If you have been in trouble when implementing your new, fresh, reflective loader, raise your hand!
Well, after a thousand crashes, I want to write down some simple suggestions that could literally save you days of debugging.
The reflective loader
Generally speaking, a reflective DLL cannot be debugged with common tools and enough comfort. In fact, a reflective DLL has a custom loader inside that does the underlying mechanisms to load the DLL in memory. Basically, it loads it-self.
Note: a reflective loader cannot leverage Windows APIs or external functions because the DLL is not loaded yet. Therefore, a loader contains only PIC (Position-Independent Code) that is accomplished through particular language syntax and compiler tricks. I just want to say: maybe the problem resides in our compiler/linker flags :).
Since there’s no LoadLibrary
API or any load event that can be intercepted, common debugging won’t work. You can’t just set a breakpoint on Visual Studio, press Run and debug. You have to leverage some assembly debugger like IDA or xdbg, allowing you to understand deep enough the cause of a crash, steps many instruction back and play with memory.

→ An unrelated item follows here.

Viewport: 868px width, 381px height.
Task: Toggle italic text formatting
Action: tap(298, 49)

You have to learn assembly.
How to debug
We’ll take IDA as an example.
Using an injector - the “standard” way
Basically, you have to do two things to break a reflective DLL after it is loaded:
- Run the injector and stop at the
CreateThread
or the equivalent mechanism that will run the injected DLL - Open a new window, attach to the process in which the DLL is injected and search
- search what? ⇒ the export that loads the DLL! Now, put a breakpoint on the start of it
From the 1st window, continue execution. You eventually hit the DLL export.
Using rundll32
Ok, in this way you only have to open the DLL under IDA and set process parameters accordingly:
- application:
rundll32.exe
- params:
<path/to/file.dll>,"ExportName"
In this case you do not lose access to the debug symbols, resulting in a better debug experience.

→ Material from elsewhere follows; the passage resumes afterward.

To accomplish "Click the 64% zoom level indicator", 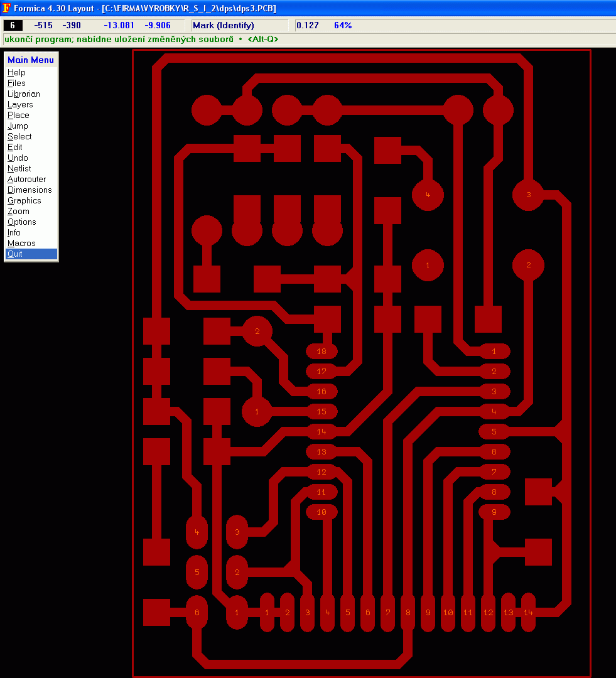I will pyautogui.click(x=343, y=26).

But there’s one thing you have to remember. rundll32
takes a DLL and an export as a comma-separated arguments. It will always run DllMain
before your export! And that’s not what you want, since the export is actually used to load the DLL in memory.
You can bypass this by
- putting a breakpoint on
DllMain
- when
DllMain
is hit, changeEIP
to reflective loader export - continue from that
Ok, and now?
Basically, a reflective loader does these operations:
- Retrieves pointers to Windows API through already-loaded DLLs inside the target process. This is accomplished through the PEB:
ntdll
for example, allows to get the pointer toVirtualAlloc
and other useful functions
- Retrieves the base address from where it has been loaded
- looking for MZ signature
- Map the PE in memory
- allocate a region of size =
SizeOfImage
memcpy
all the PE structures in it
- allocate a region of size =
- Fix PE
- import address table (loading all the declared import dlls)
- relocations
- fix memory permissions of each section
- Other
- setup exception handlers through
RtlAddFunctionTable
- execute TLS callbacks
- setup exception handlers through
- Finally
- flush instruction cache
- dll is correctly mapped and fixed, execute
DllMain
From these operations, you can extract some useful conditions or APIs to which setup a breakpoint
VirtualAlloc
(mapping the DLL)VirtualProtect
(mem permissions)- hardware breakpoint on access on
gs:0x60
orfs:0x30
(on x86) (PEB) - …
Addressing errors
Memory cannot be executed
Imports
This is often due to some windows APIs invoked directly inside the reflective loader code. For example, memset
, memcpy
but also Win32 APIs.
memset
and memcpy
refers to the C runtime located inside the ucrt.dll
or msvcrt.dll
(it depends which CRT you used). In normal cases, when you call a memset
the assembly instruction will be like:
call __imp_memset
where __imp_memset
is the address of the IAT that eventually leads to the address of the memset
function located inside the C runtime DLL. Anyway, in normal cases this DLL is already loaded before the call ;)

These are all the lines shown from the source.